L’année qui s’est écoulée aura été particulièrement difficile pour moi. L’Univers m’a mis à rude épreuve, et le dernier obstacle qu’il m’ait été demandé de surmonter – et le plus grand aussi – à savoir le décès de ma maman, a été sévère, pour ne pas dire plus. Alors que je suis assis dans ma cellule aujourd’hui et que je fais le bilan de la situation, voilà, en quelques mots, où j’en suis : je suis la victime d’une injustice, j’ai été envoyé dans le couloir de la mort du Texas pour un crime que je n’ai pas commis. Je suis aussi orphelin, alors que je viens de perdre ma mère en février 2019, et auparavant mon père, en 2016. Et je reste confronté à l’inconnu de la tournure que prendra mon dossier, toujours entre les mains de la cour d’appel.
Il est une chose dont je me suis rendu compte en faisant face à cette adversité, c’est que si l’on n’est pas vigilant, ce que l’on a perdu dans la vie peut vous définir. Cette perte peut vous consumer et cette énergie négative et mortifère peut aspirer tout élan vital. Ne mettez pas en doute mes paroles lorsque je vous dis que je sais de quoi je parle à ce sujet. Lorsque vous restez bloqué en mode « pause » sur tout ce que vous avez perdu, c’est comme si votre cerveau avait été programmé pour repasser en boucle tout se qui s’est évanoui. En d’autres mots, chaque fois que vous entendez telle ou telle chanson, ou lorsqu’une pensée vous amène à telle idée qui elle-même vous entraîne vers telle autre, laquelle vous fait vous souvenir de votre grande perte, et qu’alors le désespoir s’insinue, c’est dévastateur. C’est l’une des façons dont certains hommes perdent la raison, quand ils vivent la mise à l’isolement, c’est l’une des raisons qui expliquent que certains soient amenés à s’ôter la vie, pour tenter d’échapper à ce terrible cercle vicieux qui s’enclenche quand on reste obsédé par tout ce que l’on a perdu et que cette perte nous définit. Maintenant que j’ai appris cette leçon vitale, je sais qu’il est bien plus sain et positif pour moi de me concentrer sur ce que j’ai et, si j’ai bien quelque chose dans la vie, c’est l’amour. Au cours du mois qui vient de s’écouler, tant d’amis et de soutiens m’ont adressé de douces pensées, des mots de compassion pour m’exprimer leurs condoléances suite à la perte de ma mère. Or, cet amour extraordinaire m’a permis de tenir lors de cette période de ma vie des plus difficiles.
Je suis plein de gratitude et suis immensément reconnaissant pour toute l’affection, tout le soutien que chacun m’a témoigné.
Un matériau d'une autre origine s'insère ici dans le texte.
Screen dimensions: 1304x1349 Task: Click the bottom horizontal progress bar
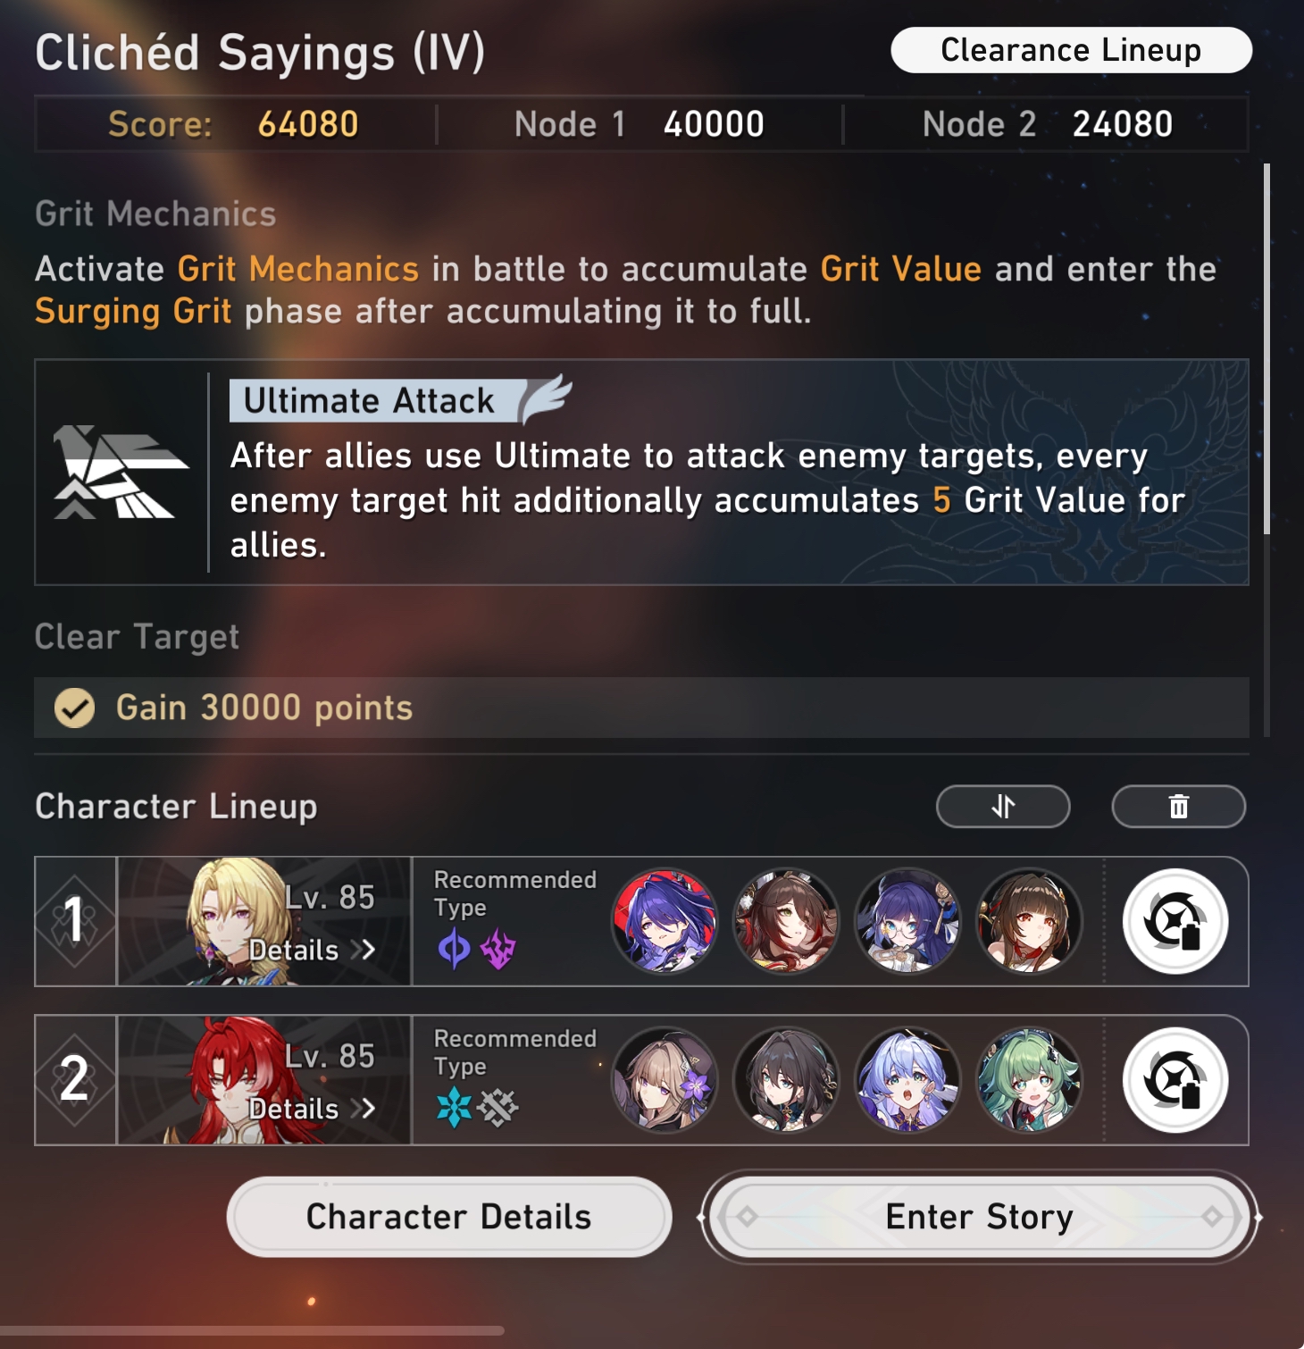click(252, 1331)
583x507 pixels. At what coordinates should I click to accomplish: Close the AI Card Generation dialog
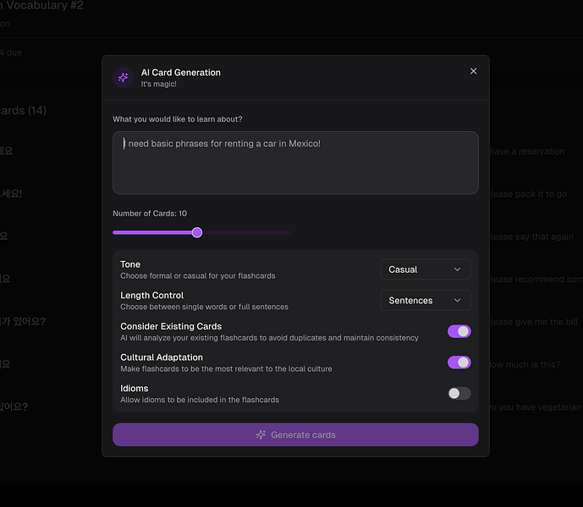click(473, 72)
Je suis incroyablement riche en amour et j’espère que cela transparaît ! Parce que cet amour est ce qui me permet de rester celui que je suis, de garder ma joie de vivre, ma capacité à rire et à aimer, et je n’y parviendrai pas sans amour.
Ce qui m’amène à cette belle citation en exergue de ce billet. Finalement, au moment du grand passage de cette existence à la vie d’après, nous ne serons pas évalués au regard du montant de notre compte en banque, du modèle de notre voiture, ou des marques sur les étiquettes de nos vêtements. Ces choses sont bien belles, mais ne sont en aucun cas “l’étalon” qui prévaudra. Notre existence sera évaluée en fonction de ce que l’on aura produit, de la manière dont on aura vécu. Car, avant toute chose, elle sera considérée au regard de la nature de l’amour que nous possédons sans conteste, car c’est là ce qui importe vraiment.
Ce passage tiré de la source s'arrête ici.